**Stored data entries:**
========
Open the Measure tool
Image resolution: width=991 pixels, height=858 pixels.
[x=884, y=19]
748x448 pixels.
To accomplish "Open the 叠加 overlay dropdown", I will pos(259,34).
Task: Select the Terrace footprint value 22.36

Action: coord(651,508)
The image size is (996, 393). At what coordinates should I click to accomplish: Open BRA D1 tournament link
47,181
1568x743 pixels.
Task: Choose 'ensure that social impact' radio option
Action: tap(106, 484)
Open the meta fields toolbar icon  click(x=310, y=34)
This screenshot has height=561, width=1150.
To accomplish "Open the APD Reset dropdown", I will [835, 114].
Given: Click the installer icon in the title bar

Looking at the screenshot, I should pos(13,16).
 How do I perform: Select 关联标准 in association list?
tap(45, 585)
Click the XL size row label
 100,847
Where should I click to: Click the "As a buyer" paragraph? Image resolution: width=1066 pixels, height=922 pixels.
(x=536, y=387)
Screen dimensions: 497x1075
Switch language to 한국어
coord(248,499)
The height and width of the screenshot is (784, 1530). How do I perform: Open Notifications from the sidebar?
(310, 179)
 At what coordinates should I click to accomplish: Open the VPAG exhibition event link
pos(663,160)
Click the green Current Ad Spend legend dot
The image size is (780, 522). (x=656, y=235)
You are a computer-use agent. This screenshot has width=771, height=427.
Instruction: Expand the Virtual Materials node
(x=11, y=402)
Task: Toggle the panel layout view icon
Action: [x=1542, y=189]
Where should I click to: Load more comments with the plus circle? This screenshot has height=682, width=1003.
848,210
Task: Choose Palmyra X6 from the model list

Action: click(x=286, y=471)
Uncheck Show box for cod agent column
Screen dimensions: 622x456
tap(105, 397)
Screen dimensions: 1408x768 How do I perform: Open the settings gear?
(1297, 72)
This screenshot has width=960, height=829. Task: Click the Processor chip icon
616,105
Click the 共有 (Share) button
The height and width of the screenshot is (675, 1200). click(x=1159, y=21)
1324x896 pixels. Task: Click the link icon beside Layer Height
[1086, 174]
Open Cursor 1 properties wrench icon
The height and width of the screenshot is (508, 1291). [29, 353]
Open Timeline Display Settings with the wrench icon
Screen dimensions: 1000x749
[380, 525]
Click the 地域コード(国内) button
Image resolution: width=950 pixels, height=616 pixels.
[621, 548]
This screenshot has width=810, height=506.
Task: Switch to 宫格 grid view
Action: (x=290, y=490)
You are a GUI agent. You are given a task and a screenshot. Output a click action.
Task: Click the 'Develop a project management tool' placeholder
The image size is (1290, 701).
========
**Description of the task:** What you output should match every line above exactly.

**Expected answer:**
Open the Measure tool
Image resolution: width=991 pixels, height=858 pixels.
[x=884, y=19]
748x448 pixels.
To accomplish "Open the 叠加 overlay dropdown", I will pos(259,34).
Task: Select the Terrace footprint value 22.36

Action: coord(651,508)
The image size is (996, 393). At what coordinates should I click to accomplish: Open BRA D1 tournament link
47,181
1568x743 pixels.
Task: Choose 'ensure that social impact' radio option
Action: tap(106, 484)
Open the meta fields toolbar icon  click(x=310, y=34)
This screenshot has height=561, width=1150.
To accomplish "Open the APD Reset dropdown", I will [835, 114].
Given: Click the installer icon in the title bar

Looking at the screenshot, I should pos(13,16).
 How do I perform: Select 关联标准 in association list?
tap(45, 585)
Click the XL size row label
 100,847
Where should I click to: Click the "As a buyer" paragraph? Image resolution: width=1066 pixels, height=922 pixels.
(x=536, y=387)
Screen dimensions: 497x1075
Switch language to 한국어
coord(248,499)
The height and width of the screenshot is (784, 1530). How do I perform: Open Notifications from the sidebar?
(310, 179)
 At what coordinates should I click to accomplish: Open the VPAG exhibition event link
pos(663,160)
Click the green Current Ad Spend legend dot
The image size is (780, 522). (x=656, y=235)
You are a computer-use agent. This screenshot has width=771, height=427.
Instruction: Expand the Virtual Materials node
(x=11, y=402)
Task: Toggle the panel layout view icon
Action: [x=1542, y=189]
Where should I click to: Load more comments with the plus circle? This screenshot has height=682, width=1003.
848,210
Task: Choose Palmyra X6 from the model list

Action: click(x=286, y=471)
Uncheck Show box for cod agent column
Screen dimensions: 622x456
tap(105, 397)
Screen dimensions: 1408x768 How do I perform: Open the settings gear?
(1297, 72)
This screenshot has width=960, height=829. Task: Click the Processor chip icon
616,105
Click the 共有 (Share) button
The height and width of the screenshot is (675, 1200). click(x=1159, y=21)
1324x896 pixels. Task: Click the link icon beside Layer Height
[1086, 174]
Open Cursor 1 properties wrench icon
The height and width of the screenshot is (508, 1291). [29, 353]
Open Timeline Display Settings with the wrench icon
Screen dimensions: 1000x749
[380, 525]
Click the 地域コード(国内) button
Image resolution: width=950 pixels, height=616 pixels.
[621, 548]
This screenshot has width=810, height=506.
Task: Switch to 宫格 grid view
Action: (x=290, y=490)
You are a GUI agent. You are given a task and a screenshot. Output a click action.
Task: Click the 'Develop a project management tool' placeholder
The image size is (1290, 701).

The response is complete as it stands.